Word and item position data
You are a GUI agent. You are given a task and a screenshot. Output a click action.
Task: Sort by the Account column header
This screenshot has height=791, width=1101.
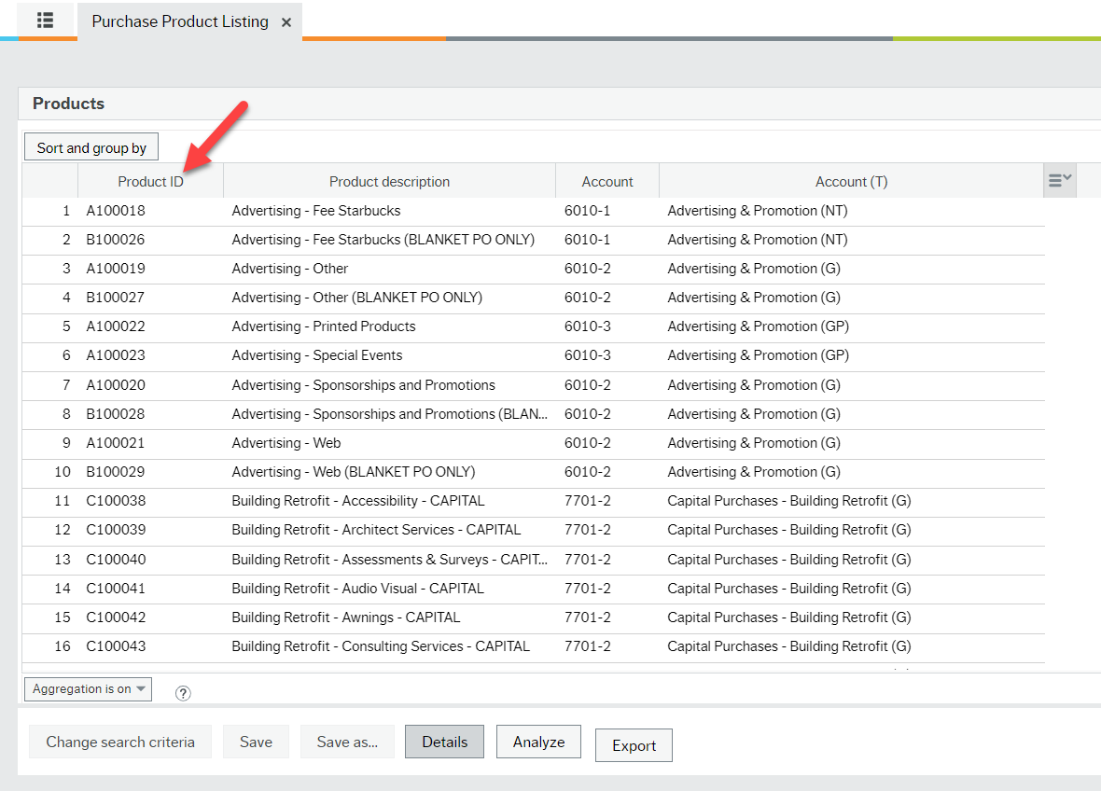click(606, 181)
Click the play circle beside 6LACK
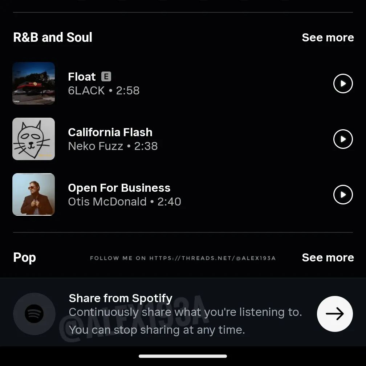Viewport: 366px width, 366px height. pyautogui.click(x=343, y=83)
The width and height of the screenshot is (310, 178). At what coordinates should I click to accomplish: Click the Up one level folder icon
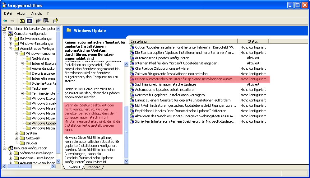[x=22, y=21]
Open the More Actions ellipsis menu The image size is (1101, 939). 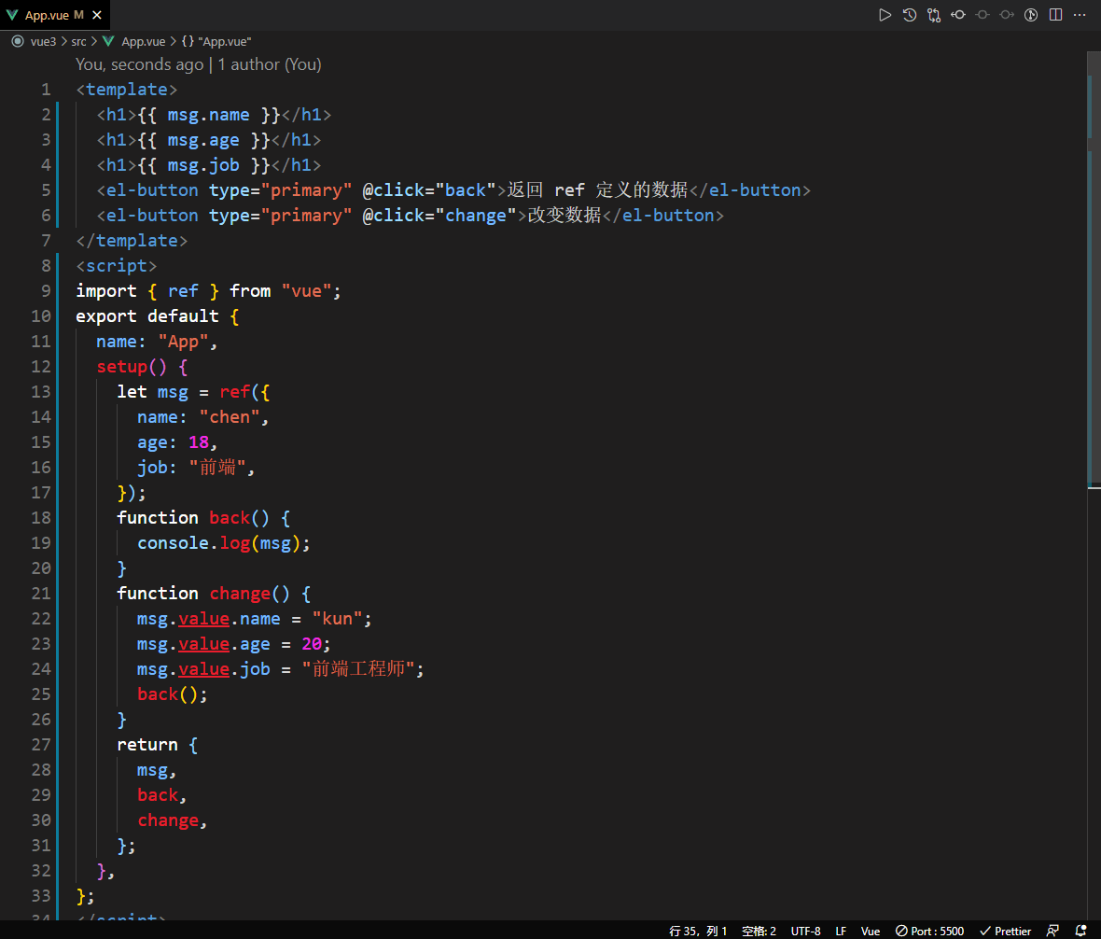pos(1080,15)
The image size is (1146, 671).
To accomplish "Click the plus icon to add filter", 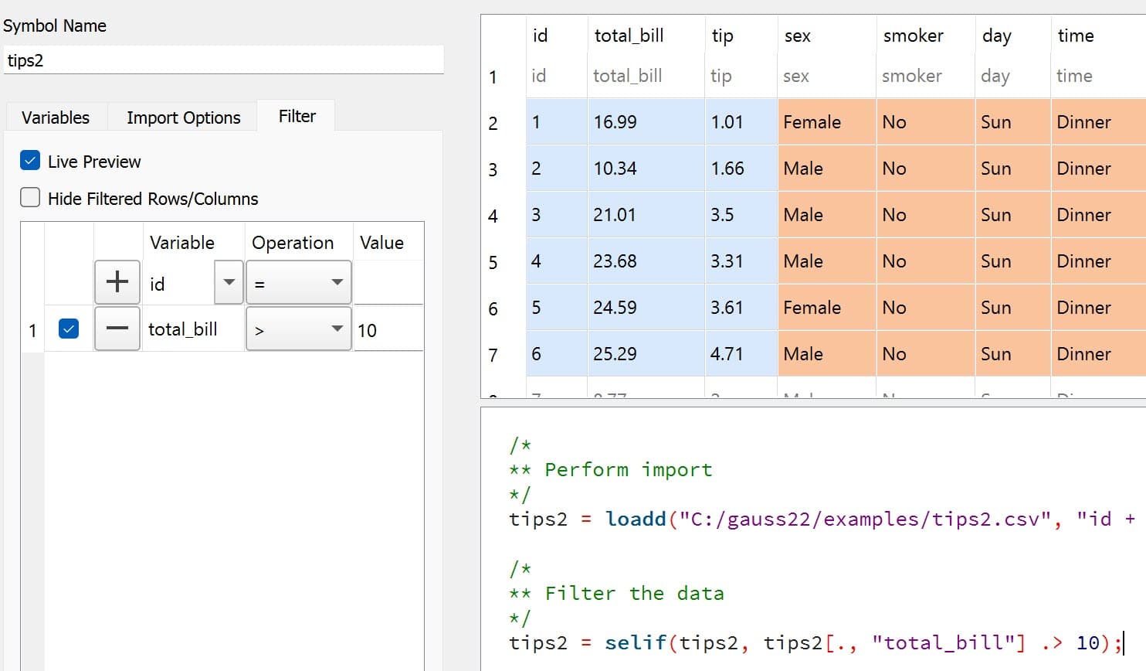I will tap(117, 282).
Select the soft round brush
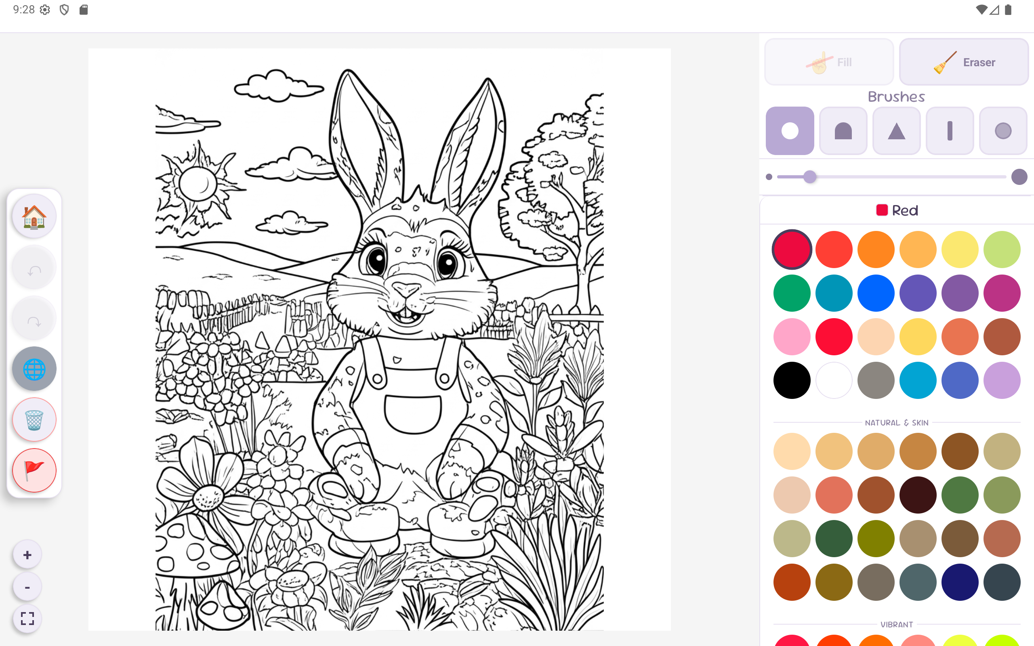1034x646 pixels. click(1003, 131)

Your task
Write out the stretch of items from the line containing "Click the play circle beside 6LACK" through the line containing "[x=22, y=21]", changing "play circle" to "play button" and leaving the rest as it is. Leave the pictures out of your answer.

Worked answer
Click the play button beside 6LACK
Viewport: 366px width, 366px height. pyautogui.click(x=343, y=83)
The width and height of the screenshot is (310, 178). At what coordinates should I click to accomplish: Click the Up one level folder icon
[x=22, y=21]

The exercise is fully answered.